### Required action:
A line below contains "Viewport: 1478px width, 577px height.", and a later one contains "Viewport: 640px width, 318px height.". Repeat both, with every line between them, exactly.

(Collection entries)
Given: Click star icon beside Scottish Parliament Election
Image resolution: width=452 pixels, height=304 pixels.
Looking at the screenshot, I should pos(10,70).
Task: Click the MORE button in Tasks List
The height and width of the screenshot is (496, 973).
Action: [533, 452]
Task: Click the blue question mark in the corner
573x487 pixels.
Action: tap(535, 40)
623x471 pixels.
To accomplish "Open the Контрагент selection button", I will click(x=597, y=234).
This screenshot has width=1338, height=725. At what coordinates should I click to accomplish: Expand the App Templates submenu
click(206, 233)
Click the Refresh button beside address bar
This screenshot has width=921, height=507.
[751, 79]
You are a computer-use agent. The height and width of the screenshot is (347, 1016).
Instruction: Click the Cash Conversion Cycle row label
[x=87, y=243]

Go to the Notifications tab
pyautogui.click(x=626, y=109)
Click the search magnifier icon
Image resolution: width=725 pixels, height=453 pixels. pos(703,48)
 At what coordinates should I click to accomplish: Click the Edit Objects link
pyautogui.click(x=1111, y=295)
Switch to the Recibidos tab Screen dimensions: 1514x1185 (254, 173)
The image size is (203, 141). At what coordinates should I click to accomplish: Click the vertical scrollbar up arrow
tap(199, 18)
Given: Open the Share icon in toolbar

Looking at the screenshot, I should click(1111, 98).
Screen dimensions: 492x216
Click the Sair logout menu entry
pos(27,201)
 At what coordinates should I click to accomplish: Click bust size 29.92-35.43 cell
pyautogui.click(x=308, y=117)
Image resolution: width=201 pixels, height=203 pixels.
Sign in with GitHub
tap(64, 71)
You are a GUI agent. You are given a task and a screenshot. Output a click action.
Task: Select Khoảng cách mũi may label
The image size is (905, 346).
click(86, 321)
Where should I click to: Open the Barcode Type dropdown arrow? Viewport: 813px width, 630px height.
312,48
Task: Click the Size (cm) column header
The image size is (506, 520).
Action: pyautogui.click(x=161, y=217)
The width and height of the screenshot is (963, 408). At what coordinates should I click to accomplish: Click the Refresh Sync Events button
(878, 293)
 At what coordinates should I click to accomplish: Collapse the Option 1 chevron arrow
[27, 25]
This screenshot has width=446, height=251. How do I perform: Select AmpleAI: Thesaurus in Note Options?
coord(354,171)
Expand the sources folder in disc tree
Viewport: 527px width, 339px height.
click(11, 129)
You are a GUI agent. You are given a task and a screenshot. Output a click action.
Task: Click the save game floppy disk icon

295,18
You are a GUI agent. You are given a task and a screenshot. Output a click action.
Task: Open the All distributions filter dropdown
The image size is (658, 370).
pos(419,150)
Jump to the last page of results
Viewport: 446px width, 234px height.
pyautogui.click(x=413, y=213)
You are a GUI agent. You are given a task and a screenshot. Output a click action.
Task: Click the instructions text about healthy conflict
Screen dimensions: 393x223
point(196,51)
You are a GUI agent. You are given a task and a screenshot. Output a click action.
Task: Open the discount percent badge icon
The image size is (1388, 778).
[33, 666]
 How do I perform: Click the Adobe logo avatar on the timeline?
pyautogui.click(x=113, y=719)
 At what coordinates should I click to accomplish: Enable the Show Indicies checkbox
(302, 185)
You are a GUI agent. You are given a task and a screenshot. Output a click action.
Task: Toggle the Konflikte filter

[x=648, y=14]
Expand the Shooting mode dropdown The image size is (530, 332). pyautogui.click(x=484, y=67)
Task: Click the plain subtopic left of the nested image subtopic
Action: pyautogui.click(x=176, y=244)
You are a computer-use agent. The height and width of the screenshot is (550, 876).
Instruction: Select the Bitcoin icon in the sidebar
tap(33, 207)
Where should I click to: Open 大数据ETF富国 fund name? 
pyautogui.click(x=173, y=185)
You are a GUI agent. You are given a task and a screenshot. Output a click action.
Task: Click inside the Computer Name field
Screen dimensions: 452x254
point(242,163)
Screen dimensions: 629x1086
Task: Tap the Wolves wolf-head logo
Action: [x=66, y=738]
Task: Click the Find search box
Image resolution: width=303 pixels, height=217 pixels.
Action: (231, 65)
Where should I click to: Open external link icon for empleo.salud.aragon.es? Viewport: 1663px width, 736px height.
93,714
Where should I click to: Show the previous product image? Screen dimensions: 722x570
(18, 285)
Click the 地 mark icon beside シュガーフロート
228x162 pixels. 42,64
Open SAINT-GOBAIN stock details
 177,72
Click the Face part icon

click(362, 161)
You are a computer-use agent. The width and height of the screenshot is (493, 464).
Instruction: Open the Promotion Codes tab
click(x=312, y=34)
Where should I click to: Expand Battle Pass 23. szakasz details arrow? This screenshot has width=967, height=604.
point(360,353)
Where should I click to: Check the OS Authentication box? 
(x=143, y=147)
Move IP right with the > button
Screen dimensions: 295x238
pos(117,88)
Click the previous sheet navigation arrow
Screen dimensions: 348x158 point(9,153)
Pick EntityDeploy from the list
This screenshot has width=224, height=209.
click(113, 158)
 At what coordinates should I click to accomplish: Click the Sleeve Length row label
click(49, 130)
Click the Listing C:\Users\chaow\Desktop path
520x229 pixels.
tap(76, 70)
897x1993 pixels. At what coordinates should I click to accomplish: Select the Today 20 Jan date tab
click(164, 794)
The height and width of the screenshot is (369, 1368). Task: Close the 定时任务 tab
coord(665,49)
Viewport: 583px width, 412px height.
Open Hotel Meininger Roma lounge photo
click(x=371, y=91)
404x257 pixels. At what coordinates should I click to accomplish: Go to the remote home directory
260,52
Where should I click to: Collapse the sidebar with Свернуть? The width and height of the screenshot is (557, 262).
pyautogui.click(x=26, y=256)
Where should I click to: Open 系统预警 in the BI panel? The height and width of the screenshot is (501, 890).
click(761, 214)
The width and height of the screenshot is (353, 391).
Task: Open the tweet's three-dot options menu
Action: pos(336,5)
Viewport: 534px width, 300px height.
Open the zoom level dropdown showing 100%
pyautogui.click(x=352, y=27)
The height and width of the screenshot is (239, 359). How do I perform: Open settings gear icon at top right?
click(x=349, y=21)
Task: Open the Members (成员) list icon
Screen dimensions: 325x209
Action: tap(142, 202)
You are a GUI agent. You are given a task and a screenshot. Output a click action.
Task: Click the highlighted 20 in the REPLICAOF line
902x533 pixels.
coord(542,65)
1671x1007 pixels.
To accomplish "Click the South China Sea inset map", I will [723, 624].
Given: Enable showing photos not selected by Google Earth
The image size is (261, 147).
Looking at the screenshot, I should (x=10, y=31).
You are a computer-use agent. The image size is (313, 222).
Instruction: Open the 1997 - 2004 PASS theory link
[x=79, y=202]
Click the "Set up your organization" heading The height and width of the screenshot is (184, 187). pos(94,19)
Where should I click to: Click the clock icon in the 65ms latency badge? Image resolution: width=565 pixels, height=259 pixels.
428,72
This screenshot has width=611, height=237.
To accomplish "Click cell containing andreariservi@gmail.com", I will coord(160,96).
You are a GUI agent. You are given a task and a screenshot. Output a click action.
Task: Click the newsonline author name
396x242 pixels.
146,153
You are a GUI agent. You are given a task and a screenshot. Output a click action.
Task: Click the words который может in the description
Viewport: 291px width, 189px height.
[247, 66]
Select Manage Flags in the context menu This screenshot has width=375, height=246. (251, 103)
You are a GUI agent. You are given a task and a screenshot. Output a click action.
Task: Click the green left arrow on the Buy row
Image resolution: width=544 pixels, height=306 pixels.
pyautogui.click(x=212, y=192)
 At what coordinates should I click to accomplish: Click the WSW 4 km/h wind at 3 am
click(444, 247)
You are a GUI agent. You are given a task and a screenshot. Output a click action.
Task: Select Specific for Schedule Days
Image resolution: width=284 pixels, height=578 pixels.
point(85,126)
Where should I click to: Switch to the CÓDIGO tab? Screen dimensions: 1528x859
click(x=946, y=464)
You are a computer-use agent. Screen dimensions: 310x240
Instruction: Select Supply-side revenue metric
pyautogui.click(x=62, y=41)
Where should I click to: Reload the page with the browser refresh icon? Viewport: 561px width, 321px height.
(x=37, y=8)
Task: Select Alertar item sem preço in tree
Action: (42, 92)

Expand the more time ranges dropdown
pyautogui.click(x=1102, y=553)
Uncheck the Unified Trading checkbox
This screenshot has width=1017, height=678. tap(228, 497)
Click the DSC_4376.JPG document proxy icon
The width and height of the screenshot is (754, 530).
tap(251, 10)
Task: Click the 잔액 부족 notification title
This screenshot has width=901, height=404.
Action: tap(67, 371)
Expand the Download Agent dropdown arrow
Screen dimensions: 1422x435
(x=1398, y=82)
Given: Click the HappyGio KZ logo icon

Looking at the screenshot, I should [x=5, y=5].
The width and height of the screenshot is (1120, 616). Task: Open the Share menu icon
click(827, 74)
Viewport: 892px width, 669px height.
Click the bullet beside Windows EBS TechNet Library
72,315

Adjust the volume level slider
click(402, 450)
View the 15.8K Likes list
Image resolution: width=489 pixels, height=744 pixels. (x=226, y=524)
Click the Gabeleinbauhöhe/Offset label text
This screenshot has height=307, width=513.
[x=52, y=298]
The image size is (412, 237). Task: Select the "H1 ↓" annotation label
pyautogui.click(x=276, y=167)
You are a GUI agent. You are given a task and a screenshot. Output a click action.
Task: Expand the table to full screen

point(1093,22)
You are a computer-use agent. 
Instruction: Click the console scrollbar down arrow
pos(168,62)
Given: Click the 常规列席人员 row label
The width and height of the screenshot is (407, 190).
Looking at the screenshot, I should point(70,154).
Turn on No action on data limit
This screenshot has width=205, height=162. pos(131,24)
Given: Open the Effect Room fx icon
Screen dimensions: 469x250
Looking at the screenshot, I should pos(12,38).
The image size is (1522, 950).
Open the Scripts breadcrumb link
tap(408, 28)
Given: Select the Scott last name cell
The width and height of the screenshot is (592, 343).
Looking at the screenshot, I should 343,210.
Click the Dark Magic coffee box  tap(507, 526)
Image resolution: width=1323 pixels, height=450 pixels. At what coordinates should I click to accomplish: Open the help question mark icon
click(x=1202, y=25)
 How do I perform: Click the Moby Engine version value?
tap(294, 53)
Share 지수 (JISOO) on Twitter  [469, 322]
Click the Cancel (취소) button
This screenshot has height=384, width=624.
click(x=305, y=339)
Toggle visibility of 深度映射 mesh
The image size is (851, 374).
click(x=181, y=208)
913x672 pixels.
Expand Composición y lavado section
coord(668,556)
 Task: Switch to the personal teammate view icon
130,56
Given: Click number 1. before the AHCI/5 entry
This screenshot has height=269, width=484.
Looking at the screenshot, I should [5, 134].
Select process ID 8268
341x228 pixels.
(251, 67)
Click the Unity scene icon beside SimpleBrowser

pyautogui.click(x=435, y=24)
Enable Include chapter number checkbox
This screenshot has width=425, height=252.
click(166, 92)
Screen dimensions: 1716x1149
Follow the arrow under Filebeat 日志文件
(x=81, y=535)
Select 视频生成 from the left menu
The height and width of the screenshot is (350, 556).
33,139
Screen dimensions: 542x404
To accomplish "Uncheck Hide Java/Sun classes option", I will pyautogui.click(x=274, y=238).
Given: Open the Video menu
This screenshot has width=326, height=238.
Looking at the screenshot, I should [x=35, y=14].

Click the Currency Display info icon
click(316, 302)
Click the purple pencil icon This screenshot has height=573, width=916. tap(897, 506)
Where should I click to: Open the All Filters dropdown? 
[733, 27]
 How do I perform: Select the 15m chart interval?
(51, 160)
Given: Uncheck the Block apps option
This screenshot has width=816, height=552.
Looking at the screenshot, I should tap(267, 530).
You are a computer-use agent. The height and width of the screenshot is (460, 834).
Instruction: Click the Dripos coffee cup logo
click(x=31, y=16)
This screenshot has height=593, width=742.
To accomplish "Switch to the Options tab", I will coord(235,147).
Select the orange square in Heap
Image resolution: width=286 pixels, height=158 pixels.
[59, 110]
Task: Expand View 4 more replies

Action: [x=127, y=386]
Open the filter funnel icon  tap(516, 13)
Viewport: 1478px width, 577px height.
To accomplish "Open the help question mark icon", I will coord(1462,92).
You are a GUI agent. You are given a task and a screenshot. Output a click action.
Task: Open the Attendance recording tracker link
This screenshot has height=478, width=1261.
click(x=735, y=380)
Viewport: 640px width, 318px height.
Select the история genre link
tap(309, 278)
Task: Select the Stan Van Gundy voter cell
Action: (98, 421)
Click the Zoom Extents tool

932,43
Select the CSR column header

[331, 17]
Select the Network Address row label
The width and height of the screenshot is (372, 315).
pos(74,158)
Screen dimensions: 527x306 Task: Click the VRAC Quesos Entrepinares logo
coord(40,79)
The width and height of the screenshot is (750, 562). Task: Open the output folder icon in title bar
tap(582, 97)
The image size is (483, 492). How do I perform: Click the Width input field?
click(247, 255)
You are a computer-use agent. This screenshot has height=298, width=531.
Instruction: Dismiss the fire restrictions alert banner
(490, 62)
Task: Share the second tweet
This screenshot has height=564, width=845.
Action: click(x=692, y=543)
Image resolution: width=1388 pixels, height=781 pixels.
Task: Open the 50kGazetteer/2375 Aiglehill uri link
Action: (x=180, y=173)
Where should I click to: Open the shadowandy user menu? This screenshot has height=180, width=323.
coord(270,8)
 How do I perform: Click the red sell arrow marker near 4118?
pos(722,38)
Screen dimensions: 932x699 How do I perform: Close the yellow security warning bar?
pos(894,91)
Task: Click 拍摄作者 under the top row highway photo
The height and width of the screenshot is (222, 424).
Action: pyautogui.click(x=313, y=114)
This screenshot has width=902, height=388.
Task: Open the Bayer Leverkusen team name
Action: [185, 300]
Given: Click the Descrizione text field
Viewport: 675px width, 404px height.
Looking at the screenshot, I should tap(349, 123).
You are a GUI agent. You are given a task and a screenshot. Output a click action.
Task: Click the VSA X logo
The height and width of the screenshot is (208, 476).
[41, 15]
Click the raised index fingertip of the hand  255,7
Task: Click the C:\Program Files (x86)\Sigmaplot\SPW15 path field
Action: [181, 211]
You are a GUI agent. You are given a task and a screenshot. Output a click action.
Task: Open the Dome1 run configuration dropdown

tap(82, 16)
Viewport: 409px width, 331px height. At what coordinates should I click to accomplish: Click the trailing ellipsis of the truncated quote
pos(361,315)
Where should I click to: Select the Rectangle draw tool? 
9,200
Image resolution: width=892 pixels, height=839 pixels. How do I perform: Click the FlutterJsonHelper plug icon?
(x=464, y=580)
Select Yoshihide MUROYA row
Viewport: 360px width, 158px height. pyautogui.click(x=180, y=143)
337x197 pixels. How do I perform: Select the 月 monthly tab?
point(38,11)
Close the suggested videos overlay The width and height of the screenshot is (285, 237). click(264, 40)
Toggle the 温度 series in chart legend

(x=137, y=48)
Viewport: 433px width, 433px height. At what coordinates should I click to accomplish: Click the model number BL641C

### Exercise output:
Viewport: 1478px width, 577px height.
To accomplish "Open the help question mark icon", I will coord(1462,92).
You are a GUI agent. You are given a task and a screenshot. Output a click action.
Task: Open the Attendance recording tracker link
This screenshot has height=478, width=1261.
click(x=735, y=380)
Viewport: 640px width, 318px height.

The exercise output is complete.